Fedora puts back Btrfs deployment yet again
The Fedora Project has put back plans to make Btrfs its default filesystem. It will now take over the role in Fedora 18, rather than in version 17 as originally planned. That is the conclusion based upon an amendment to the Fedora 17 planning page on the Fedora wiki and a ticket in the Fedora Engineering Steering Committee (FESCo) tracking system. The May release of the Linux distribution will therefore retain ext4 as its default filesystem.
According to the steering committee ticket, Anaconda – the installation program used by Fedora – does not fully support Btrfs. It is therefore not possible to modify disks or filesystems interactively using Anaconda's partitioning tool. Developer Josef Bacik, who works on Btrfs in the Linux kernel and Fedora on behalf of Red Hat, has indicated that he can live with this restriction in Fedora 18, but nonetheless comments that he has given up on his original plan to have Btrfs take over as the default filesystem in Fedora 17, and will instead aim to achieve this in version 18.

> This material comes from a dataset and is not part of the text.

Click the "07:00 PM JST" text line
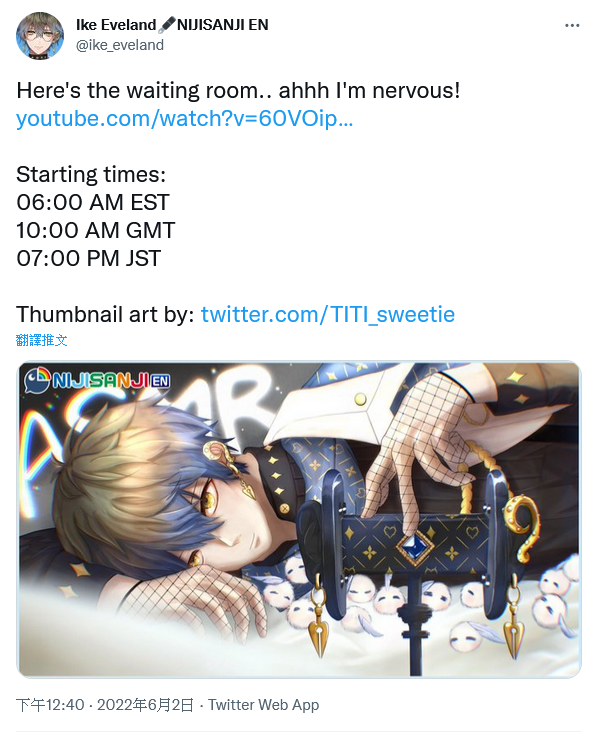 point(89,258)
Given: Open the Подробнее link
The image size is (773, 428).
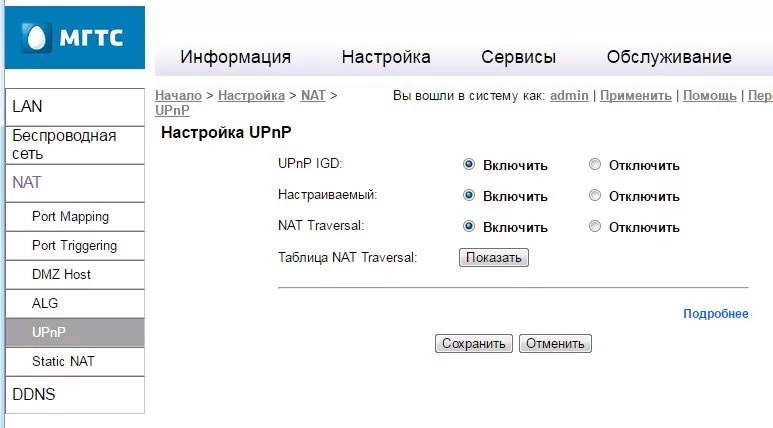Looking at the screenshot, I should (x=715, y=314).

The Anaconda restriction would appear to be just one of many factors behind the decision, as just prior to this, Bacik had said on the Fedora developer mailing list that he was no longer actively pursuing this plan. Also in the email, sent on 7 February, Bacik mentions that btrfsck, the long-awaited enhanced filesystem checking and repair program, should be released soon. Availability of this was a condition for using Btrfs as the default filesystem in Fedora 17, and this is therefore likely to be another factor behind the decision to put back its introduction. The non-appearance of an improved version of this tool was also the reason why plans to make Btrfs the default in Fedora 16 were abandoned. No announcement on the fsck tool has been forthcoming in recent days, although some changes to btrfsck have been merged into the git repository for the Btrfs utilities collection btrfs-progs. These are, however, restricted to a branch designated "dangerdonteveruse" and are therefore probably better left untested.
The Fedora Project has not yet explicitly announced that it is abandoning its plans for Btrfs in Fedora 17, but it is fairly standard practice in each development cycle to see some planned features left by the wayside when they prove insufficiently mature.